§ **TEXT PROVIDED**
[Whonix-devel] RFC 6528 revision for better system privacy

Steven M. Bellovin smb at cs.columbia.edu
Fri Jan 13 04:21:36 CET 2017

On 12 Jan 2017, at 20:49, bancfc at openmailbox.org wrote:

> Hi Steven and Fernando,
> I am a Whonix (anonymity OS) dev and would like to discuss the RFC 
> 6528 [0] you worked on. There has been privacy research in the area of 
> timer and clock leaks in network protocols that can aid adversaries in 
> deanonymizing Tor clients and hidden services. There is a practical 
> attack where an adversary can skew timer measurements by overloading 
> target machines and affect the oscillation of timer crystals in 
> predictable patterns that can be remotely measured in TCP sequence 
> numbers.[1]
> Please consider revising the RFC to omit the requirement of xoring 
> timer output with TCP ISNs. Recently the Linux kernel gained the 
> SipHash PRF to generate better sequence numbers and deprecated MD5. 
> This further reduces the necessity of including timer input which has 
> become a side channel that aids traffic correlation and endangers 
> privacy focused use cases.

I'm a bit confused -- there's no requirement in 6528 for XORing a timer. 
  That plus sign in the equation at the start of Section 3 signifies 
addition (modulo 2^32, I should mention, since it's a 32-bit field), not 
exclusive-OR.  I'd have to think about it, but I'm not at all convinced 
that XOR would even work in that context.  The result of the actually 
specified operation is that the ISN of a given connection is uniformly 
randomly distributed in [0,2^32-1] and independent of the ISN of any 
other connection.

I'm still reading [2], but I don't see the relevance of the attack to 
Tor.  Tor does not provide end-to-end TCP; rather, it provides 
end-to-end transport of the TCP payload, correct?  In that case, the 
sequence numbers of the sender are only visible as far as its Tor 
entrance node, but they're useless for an attack -- anyone who observes 
those sequence numbers already has the source IP address; there's no 
added value, unless the threat is some machine whose source IP address 
is changing rapidly.  But if that's your threat model, you can look at 
the TCP PAWS timer.  Beyond that, though [2] notes that subtracting two 
ISN will give you the timer difference, that's only true if you subtract 
two ISNs for the same connection -- and that's very hard in this 
context.  The source port will change constantly, with each new TCP 
open, and while you can manage the same connection when calling a 
server, with a Tor hidden service the server is actually a client at the 
TCP level, so it picks its own port numbers.

§ **GOALS**
1. Set down the stretch of the RFC 6528 message from "On 12 Jan 2017, at" through "and deprecated MD5.", word for word.
2. In the RFC 6528 message, what does the plus sign in the equation at the start of Section 3 signify?

§ **LISTED ENTRIES**
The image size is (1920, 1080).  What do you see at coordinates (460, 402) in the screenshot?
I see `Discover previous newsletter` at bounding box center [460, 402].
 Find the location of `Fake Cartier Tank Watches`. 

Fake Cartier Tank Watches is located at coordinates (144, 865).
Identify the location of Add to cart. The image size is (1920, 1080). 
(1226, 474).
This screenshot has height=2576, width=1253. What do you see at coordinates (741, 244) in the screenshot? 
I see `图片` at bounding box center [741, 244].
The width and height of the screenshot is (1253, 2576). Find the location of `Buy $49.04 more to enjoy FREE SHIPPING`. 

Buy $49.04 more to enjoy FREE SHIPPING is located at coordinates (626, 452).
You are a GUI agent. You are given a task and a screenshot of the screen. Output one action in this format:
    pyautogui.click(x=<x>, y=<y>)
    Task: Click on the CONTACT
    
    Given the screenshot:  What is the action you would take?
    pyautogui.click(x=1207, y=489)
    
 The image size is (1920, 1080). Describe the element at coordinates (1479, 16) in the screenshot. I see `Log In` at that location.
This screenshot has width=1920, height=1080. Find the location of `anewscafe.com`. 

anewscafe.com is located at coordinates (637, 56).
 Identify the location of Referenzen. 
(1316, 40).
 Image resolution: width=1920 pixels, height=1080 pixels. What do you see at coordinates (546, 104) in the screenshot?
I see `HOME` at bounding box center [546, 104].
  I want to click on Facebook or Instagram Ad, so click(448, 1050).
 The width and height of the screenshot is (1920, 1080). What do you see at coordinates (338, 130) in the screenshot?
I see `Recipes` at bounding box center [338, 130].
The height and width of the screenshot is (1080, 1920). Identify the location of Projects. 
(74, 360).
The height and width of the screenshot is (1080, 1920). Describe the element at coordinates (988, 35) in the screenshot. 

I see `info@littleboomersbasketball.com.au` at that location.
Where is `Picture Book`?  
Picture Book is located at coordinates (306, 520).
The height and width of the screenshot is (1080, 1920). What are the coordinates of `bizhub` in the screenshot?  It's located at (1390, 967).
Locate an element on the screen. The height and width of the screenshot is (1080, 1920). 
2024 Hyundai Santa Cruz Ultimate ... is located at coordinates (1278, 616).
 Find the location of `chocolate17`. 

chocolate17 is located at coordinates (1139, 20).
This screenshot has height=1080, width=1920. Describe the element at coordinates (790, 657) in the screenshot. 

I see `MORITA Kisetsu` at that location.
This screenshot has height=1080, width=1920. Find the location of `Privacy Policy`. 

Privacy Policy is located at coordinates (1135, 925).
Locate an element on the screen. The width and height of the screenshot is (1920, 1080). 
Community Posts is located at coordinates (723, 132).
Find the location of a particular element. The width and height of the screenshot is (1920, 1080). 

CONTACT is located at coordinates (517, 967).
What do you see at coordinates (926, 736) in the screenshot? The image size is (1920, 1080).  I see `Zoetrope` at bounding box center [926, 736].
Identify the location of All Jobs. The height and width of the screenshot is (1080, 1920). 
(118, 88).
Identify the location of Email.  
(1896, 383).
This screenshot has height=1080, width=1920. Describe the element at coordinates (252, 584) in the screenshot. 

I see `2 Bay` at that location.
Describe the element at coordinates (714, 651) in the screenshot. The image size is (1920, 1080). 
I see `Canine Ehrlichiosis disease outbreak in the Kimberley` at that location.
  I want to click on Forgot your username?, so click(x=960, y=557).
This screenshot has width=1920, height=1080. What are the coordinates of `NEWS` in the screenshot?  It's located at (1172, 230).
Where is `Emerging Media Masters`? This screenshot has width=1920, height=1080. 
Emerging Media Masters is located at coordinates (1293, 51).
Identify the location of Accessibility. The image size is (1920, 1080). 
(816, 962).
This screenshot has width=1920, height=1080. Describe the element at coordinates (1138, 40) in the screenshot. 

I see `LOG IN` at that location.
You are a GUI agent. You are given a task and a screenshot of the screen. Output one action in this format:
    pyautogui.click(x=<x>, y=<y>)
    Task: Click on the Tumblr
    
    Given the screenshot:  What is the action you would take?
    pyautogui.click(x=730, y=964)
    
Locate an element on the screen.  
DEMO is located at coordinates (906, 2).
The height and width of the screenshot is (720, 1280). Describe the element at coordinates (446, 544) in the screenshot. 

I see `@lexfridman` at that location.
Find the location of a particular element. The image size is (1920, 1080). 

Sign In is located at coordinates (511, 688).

§ **SOLUTIONS**
1.
On 12 Jan 2017, at 20:49, bancfc at openmailbox.org wrote:

> Hi Steven and Fernando,
> I am a Whonix (anonymity OS) dev and would like to discuss the RFC 
> 6528 [0] you worked on. There has been privacy research in the area of 
> timer and clock leaks in network protocols that can aid adversaries in 
> deanonymizing Tor clients and hidden services. There is a practical 
> attack where an adversary can skew timer measurements by overloading 
> target machines and affect the oscillation of timer crystals in 
> predictable patterns that can be remotely measured in TCP sequence 
> numbers.[1]
> Please consider revising the RFC to omit the requirement of xoring 
> timer output with TCP ISNs. Recently the Linux kernel gained the 
> SipHash PRF to generate better sequence numbers and deprecated MD5.

2. It signifies addition modulo 2^32, not exclusive-OR.